Puis est venu le départ en Belgique et là, ces troubles dont je n'avais même pas conscience ont progressivement empiété sur ma vie. En gros, j'éprouve un besoin maladif de tout vérifier dans mon appartement avant de partir, ou même avant d'aller me coucher. Ça parait bête dit comme ça, ça parait être un petit problème. D'ailleurs, j'arrivais plus ou moins à le gérer. Je me levais 45 minutes en avance et je finissais bien par quitter mon petit studio. Oui, parce que vérifier un petit studio de 20m2 me prenait 45 minutes. Je vérifiais tout: les prises, les plaques de cuisson, les robinets, les fenêtres, la porte... Et tout ça, en boucle 5 ou 6 fois minimum accompagnées de photos sur mon portable avant de partir, toujours soucieuse de n'avoir pas tout vérifié, soucieuse de ne pas retrouver mon petit chez-moi le soir, parce que j'aurais par inadvertance déclenché un incendie ou autre chose.
C'était encore gérable, ça me pourrissait la vie, mais je le gérais.

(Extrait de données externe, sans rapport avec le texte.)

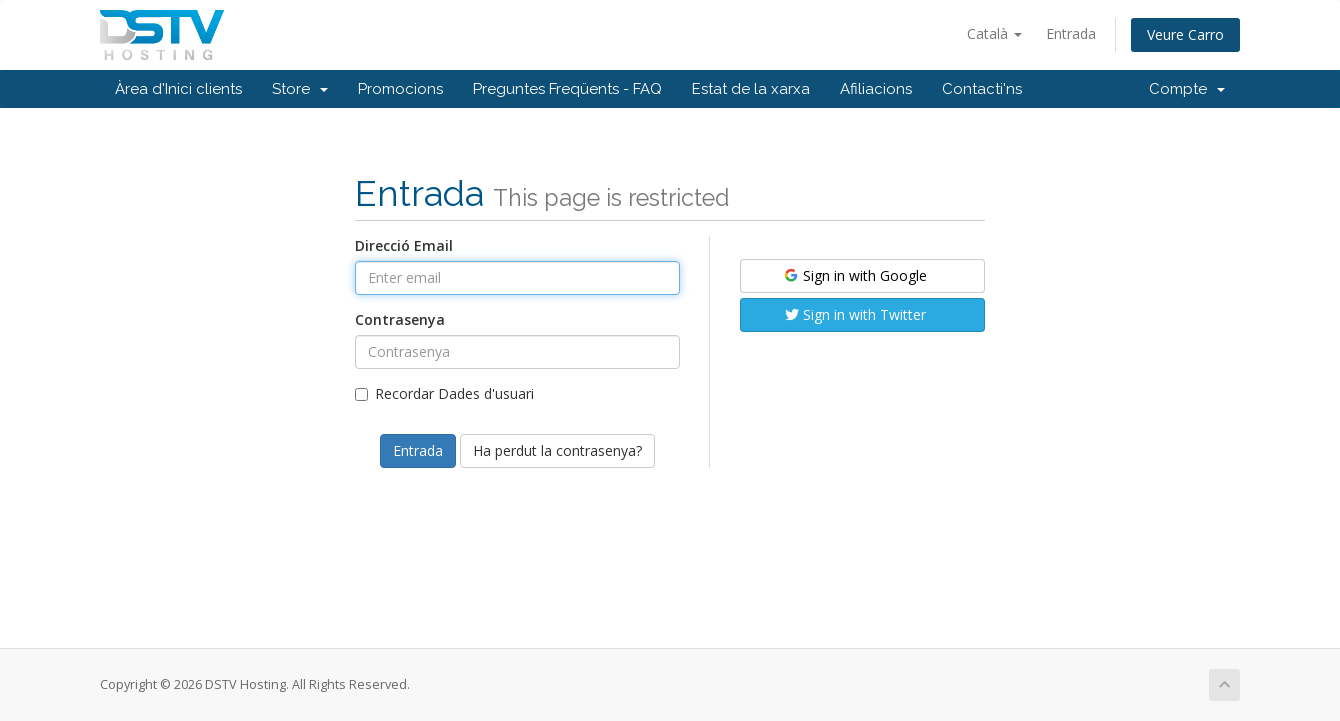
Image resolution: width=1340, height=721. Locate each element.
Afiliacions (876, 89)
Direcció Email (404, 245)
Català (994, 33)
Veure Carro (1185, 34)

Pas si bien que ça en fait puisque je me rends compte maintenant de la foule de choses que je ne faisais pas tout simplement parce que quitter mon appartement relevait pour moi du parcours du combattant. J'ai séché des cours pour ça, j'ai refusé de partir voir mon copain quelques jours pour ça. Et j'en passe.

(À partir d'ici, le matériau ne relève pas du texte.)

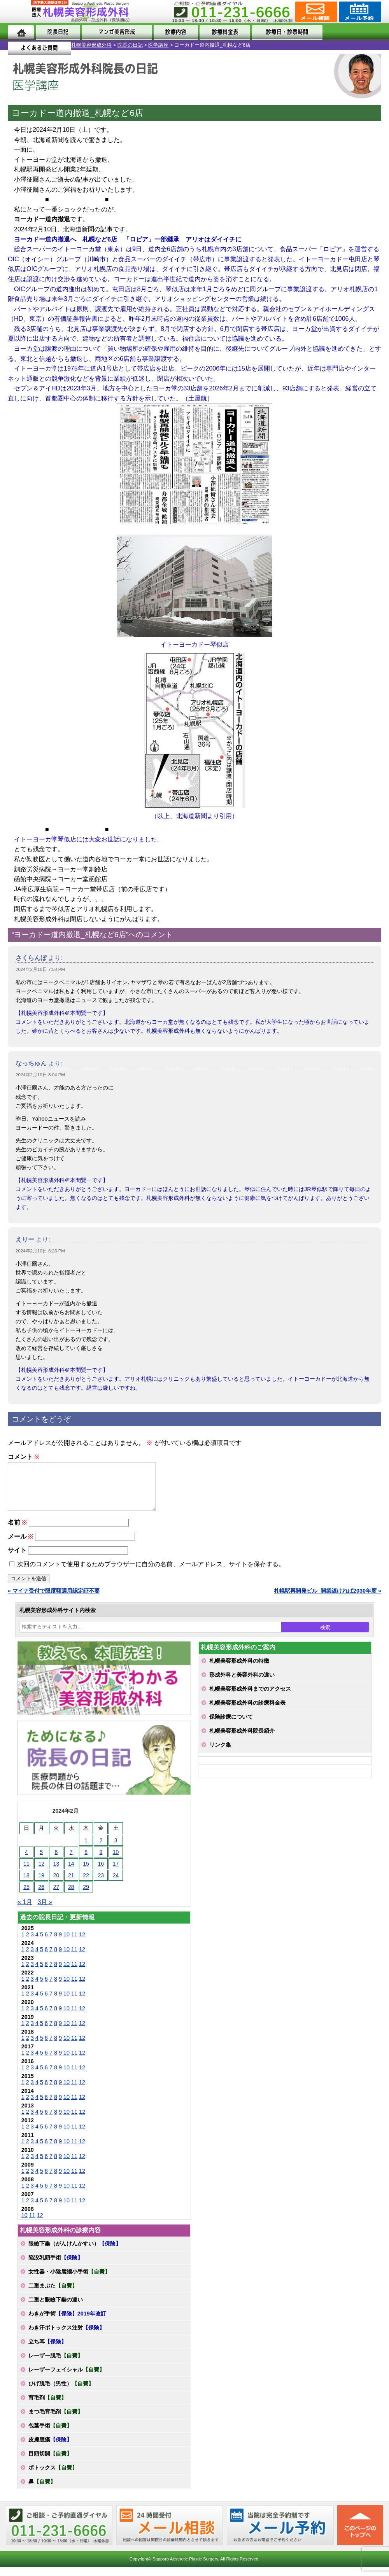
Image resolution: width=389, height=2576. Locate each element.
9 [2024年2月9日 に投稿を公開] (100, 1861)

Récemment, Monsieur BCC est parti deux semaines pour son travail. Un événement que lui et moi avons terriblement redouté, pas parce que nous avions peur d'être séparés, mais par peur que mes troubles m'empêchent purement et simplement de franchir le seuil de notre appartement. Au même moment, j'avais décidé de consulter une psychiatre. Elle m'a de suite mise sous traitement et m'a dès la première séance dit que ça prendrait du temps, beaucoup de temps, pour effacer ces comportements qui ont dicté absolument toute ma vie. J'ai donc été confronté début février à cette réalité. Les deux semaines que j'ai passé seule ont été extrêmement difficiles, plus que je n'aurais pu l'imaginer. C'était des crises de larmes tous les matins, des mensonges à ma famille et mes amis sur mes projets du week-end pour ne surtout pas avoir à mettre le nez dehors. Rien ne m'intéressait plus, puisque la seule chose qui comptait à mes yeux, c'était ce que j'ai nommé mes rituels.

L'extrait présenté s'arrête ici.